* The task
Arrange the part of the data that opens with the line containing "How do I perform: Open the Notifications" and closes with the last line of the data as a numbered list, leaving out any blank lines.

* Raw records

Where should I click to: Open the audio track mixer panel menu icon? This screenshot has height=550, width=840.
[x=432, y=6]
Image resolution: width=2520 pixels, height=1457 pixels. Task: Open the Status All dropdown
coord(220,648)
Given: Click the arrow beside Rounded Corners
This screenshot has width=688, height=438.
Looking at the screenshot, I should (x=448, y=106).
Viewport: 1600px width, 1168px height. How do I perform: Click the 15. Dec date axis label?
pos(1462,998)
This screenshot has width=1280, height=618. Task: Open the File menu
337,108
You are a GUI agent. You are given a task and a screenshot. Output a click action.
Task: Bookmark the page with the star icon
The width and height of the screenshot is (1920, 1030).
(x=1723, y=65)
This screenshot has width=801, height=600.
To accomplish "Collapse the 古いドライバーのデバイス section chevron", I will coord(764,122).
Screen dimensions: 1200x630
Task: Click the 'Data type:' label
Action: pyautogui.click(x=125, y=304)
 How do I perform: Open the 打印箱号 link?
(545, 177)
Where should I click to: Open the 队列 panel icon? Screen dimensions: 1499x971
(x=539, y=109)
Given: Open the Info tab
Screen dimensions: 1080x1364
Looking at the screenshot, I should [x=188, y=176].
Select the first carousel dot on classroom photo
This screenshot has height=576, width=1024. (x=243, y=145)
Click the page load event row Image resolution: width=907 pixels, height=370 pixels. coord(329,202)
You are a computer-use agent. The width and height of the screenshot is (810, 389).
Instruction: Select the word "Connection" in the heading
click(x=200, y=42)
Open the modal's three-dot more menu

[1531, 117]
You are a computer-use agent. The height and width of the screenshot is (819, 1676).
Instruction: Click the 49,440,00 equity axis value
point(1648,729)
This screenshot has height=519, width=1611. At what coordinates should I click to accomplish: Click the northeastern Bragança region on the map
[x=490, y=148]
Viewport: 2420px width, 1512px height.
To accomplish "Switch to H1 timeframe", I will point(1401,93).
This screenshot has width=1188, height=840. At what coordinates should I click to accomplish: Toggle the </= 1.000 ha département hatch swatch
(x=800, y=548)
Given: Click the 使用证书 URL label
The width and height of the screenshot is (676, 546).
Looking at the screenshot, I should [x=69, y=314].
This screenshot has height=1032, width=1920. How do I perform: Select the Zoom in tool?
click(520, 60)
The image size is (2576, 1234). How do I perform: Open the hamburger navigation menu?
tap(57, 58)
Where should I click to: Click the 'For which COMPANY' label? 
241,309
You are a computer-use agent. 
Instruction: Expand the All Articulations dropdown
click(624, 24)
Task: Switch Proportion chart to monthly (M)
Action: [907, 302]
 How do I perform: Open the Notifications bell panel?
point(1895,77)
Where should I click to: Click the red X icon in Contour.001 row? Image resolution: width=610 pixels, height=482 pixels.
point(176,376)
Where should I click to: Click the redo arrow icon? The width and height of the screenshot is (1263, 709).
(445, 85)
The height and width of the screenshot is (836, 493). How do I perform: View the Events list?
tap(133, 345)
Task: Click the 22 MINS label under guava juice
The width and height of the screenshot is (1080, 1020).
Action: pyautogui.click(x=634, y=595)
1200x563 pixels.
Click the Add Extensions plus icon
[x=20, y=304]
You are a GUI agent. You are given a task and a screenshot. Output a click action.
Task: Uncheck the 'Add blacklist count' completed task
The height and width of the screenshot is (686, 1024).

* Response for this exercise
1.  How do I perform: Open the Notifications bell panel?
2. point(1895,77)
3. Where should I click to: Click the red X icon in Contour.001 row? Image resolution: width=610 pixels, height=482 pixels.
4. point(176,376)
5. Where should I click to: Click the redo arrow icon? The width and height of the screenshot is (1263, 709).
6. (445, 85)
7. The height and width of the screenshot is (836, 493). How do I perform: View the Events list?
8. tap(133, 345)
9. Task: Click the 22 MINS label under guava juice
10. The width and height of the screenshot is (1080, 1020).
11. Action: pyautogui.click(x=634, y=595)
12. 1200x563 pixels.
13. Click the Add Extensions plus icon
14. [x=20, y=304]
15. You are a GUI agent. You are given a task and a screenshot. Output a click action.
16. Task: Uncheck the 'Add blacklist count' completed task
17. The height and width of the screenshot is (686, 1024).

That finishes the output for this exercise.